Three dispatch modes¶
| Mode | Trigger | When to use |
|---|---|---|
| PyTorch fallback | HAS_NKI = False (non-Neuron host), or an exception in the NKI path gets caught |
Laptops, GPUs, CI's ubuntu-latest test matrix — the default for anyone without Neuron installed |
| NKI hardware | HAS_NKI = True, default env. Kernel runs through torch_xla → NEFF compile → NeuronCore |
Real perf numbers, final validation |
| NKI simulator | TRNSOLVER_USE_SIMULATOR=1 + HAS_NKI = True. Kernel runs through nki.simulate(kernel)(numpy_args) on CPU |
Fast correctness iteration during kernel design |
All three modes share the same kernel source — the @nki.jit definition
inside if HAS_NKI: in trnsolver/nki/dispatch.py. The host driver
(_jacobi_eigh_nki in trnsolver/eigen.py) picks the path based on
_use_nki() and _use_simulator().
Simulator workflow¶
NKI 0.3.0 Stable (Neuron SDK 2.29, April 2026) ships a CPU simulator that runs kernels without Trainium hardware. It collapses the iteration loop from ~8–12 min per attempt (instance start + SSM + NEFF compile) to seconds per iteration.

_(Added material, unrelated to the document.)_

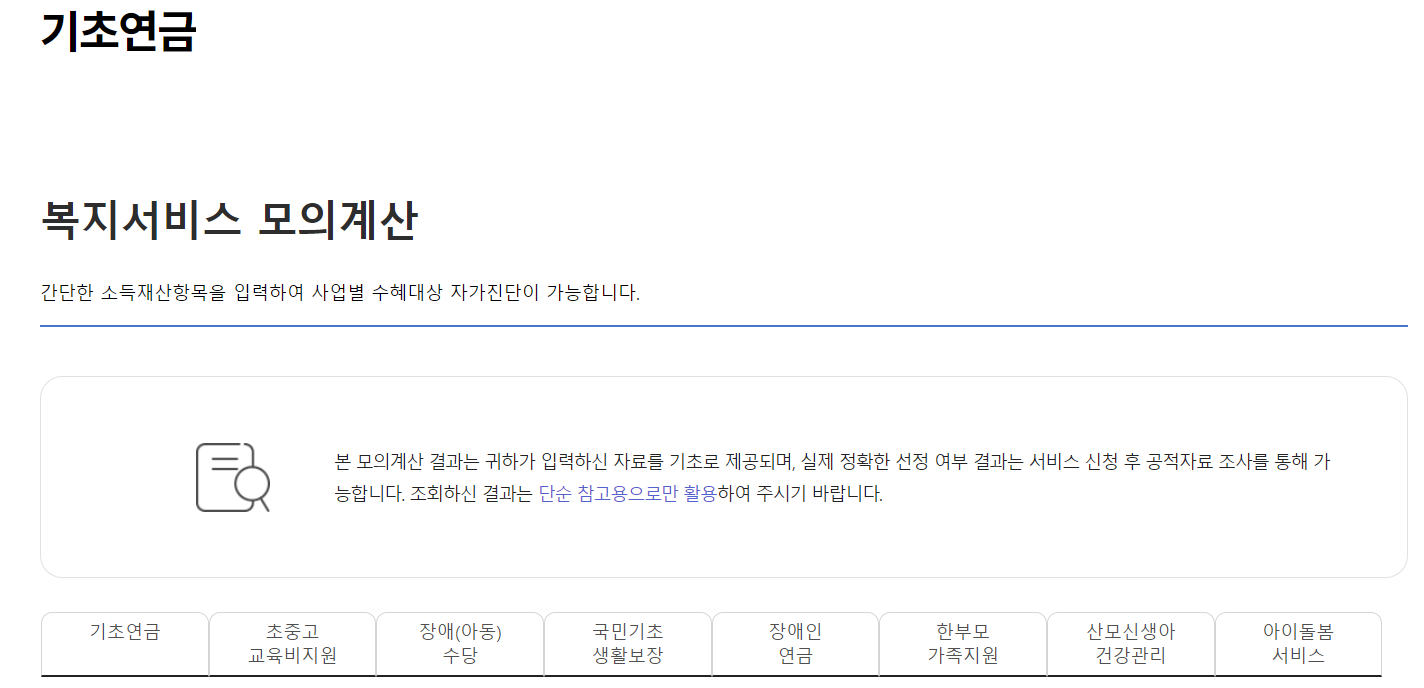
Task: Click the document search icon in the notice box
Action: [x=232, y=477]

Three equivalent ways to run:
# (1) GH Actions — automatic on every push, zero AWS cost
# See .github/workflows/ci.yml::nki-simulator
# (2) Local Linux x86_64 with nki installed
TRNSOLVER_USE_SIMULATOR=1 pytest tests/ -m nki_simulator -v
# (3) SSM against the provisioned trn1 CI instance (uses the bundled Neuron venv)

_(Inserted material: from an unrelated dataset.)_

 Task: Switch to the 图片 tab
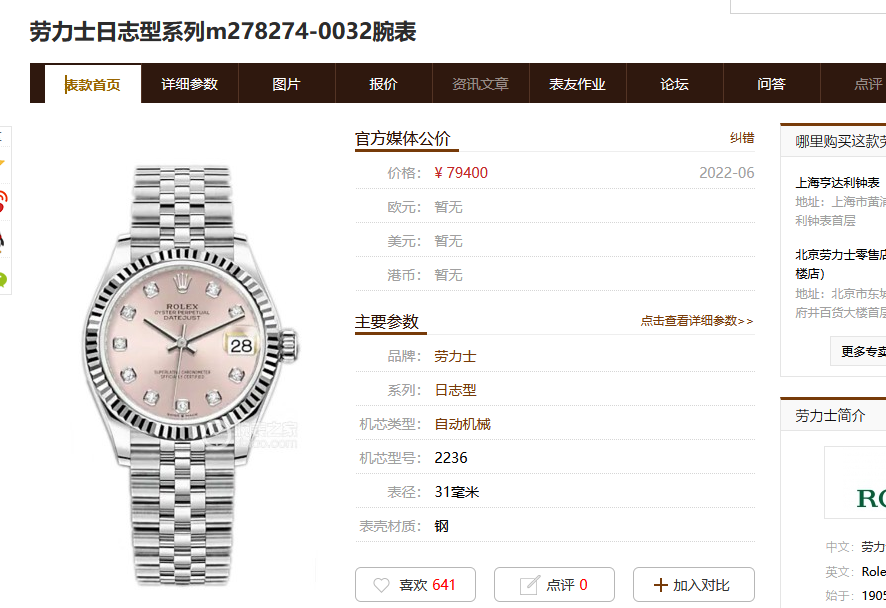286,84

AWS_PROFILE=aws ./scripts/run_simulator_tests.sh
CI coverage¶
| Gate | Runner | Catches | Misses |
|---|---|---|---|
test matrix (py 3.10/3.11/3.12) |
ubuntu-latest |
Pure-Python correctness against torch.linalg.eigh. ~1 s. |
Anything NKI-kernel-specific. |
nki-simulator |
ubuntu-latest |
Python trace-level kernel errors: wrong nc_matmul kwargs, dropped ops (nl.divide), shape mismatches, tile-size violations. Seconds per kernel. |
MLIR verifier errors — simulator explicitly skips compile. Perf. |
neuron (SSM, manual) |
trn1.2xlarge |
Full NEFF compile + on-hardware execution. MLIR verification. Real perf. | Nothing (this is the ground truth). |
The nki-simulator gate catches the majority of the iteration pain
(Python-trace breakage) without AWS round-trips. Hardware runs are
reserved for MLIR verification and perf numbers.
Architecture-first (reminder)¶
Every NKI kernel in trnsolver should pull at least one documented architectural lever from #36 — stationary-operand reuse, FP32-PSUM-free mixed precision, 4-engine concurrency, SBUF residency. Kernel changes that are "port scipy faster" get re-scoped or rejected.
The rotation-kernel post-mortem on #9 is the concrete lesson.